DATA FOR THE TASK:
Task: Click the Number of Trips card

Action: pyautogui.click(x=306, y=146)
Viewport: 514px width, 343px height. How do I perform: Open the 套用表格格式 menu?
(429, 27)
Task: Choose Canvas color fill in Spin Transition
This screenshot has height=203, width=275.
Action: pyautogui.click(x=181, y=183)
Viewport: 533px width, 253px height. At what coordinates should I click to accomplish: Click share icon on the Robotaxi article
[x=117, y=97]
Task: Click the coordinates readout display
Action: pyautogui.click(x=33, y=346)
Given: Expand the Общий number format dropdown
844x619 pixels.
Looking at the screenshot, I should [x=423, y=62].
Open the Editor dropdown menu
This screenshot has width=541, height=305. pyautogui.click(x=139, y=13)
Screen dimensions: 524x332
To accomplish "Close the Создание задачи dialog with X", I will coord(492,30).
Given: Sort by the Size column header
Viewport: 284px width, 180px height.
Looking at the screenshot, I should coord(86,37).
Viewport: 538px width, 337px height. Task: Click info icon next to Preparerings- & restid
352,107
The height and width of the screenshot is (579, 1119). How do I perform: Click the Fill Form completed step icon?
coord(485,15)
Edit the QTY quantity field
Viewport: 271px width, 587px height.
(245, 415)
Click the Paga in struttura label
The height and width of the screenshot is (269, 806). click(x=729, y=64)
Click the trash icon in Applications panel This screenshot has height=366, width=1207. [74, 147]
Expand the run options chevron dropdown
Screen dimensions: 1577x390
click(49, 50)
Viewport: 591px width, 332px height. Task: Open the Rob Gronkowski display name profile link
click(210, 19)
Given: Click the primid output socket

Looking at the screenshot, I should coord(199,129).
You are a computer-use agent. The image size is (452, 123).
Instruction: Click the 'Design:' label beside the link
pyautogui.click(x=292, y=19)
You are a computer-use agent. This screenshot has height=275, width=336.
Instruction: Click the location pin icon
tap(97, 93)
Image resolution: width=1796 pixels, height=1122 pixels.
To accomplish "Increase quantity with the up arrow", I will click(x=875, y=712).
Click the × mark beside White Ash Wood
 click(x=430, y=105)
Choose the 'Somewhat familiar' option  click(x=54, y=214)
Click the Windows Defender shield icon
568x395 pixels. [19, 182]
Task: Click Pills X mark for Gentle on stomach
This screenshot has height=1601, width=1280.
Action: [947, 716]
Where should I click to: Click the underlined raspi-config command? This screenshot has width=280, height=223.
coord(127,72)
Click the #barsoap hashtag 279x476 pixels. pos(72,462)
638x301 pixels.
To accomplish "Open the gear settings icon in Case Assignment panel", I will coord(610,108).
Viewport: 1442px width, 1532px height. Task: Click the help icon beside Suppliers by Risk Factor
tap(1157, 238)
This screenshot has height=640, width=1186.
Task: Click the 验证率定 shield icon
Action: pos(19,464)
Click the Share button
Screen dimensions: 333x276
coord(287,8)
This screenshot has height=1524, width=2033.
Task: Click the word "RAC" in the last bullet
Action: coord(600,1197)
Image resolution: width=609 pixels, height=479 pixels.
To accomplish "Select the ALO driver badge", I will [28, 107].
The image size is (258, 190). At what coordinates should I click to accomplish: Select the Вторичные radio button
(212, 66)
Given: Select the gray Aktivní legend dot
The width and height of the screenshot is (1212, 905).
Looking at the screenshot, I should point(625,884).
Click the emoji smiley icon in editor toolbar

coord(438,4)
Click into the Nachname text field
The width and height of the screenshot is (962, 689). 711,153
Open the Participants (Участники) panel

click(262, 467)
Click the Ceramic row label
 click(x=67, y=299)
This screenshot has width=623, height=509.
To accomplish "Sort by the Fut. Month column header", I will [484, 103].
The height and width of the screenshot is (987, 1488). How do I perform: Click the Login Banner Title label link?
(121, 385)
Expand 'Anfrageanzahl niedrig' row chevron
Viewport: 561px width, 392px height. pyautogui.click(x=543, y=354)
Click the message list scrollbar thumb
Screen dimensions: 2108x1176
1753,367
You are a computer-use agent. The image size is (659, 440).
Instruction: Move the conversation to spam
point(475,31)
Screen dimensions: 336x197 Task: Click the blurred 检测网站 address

EXERCISE PROMPT:
Gather up every line in the data above that contains the word "Choose", copying each one.

SOLUTION FOR THIS TASK:
Task: Choose Canvas color fill in Spin Transition
Choose the 'Somewhat familiar' option  click(x=54, y=214)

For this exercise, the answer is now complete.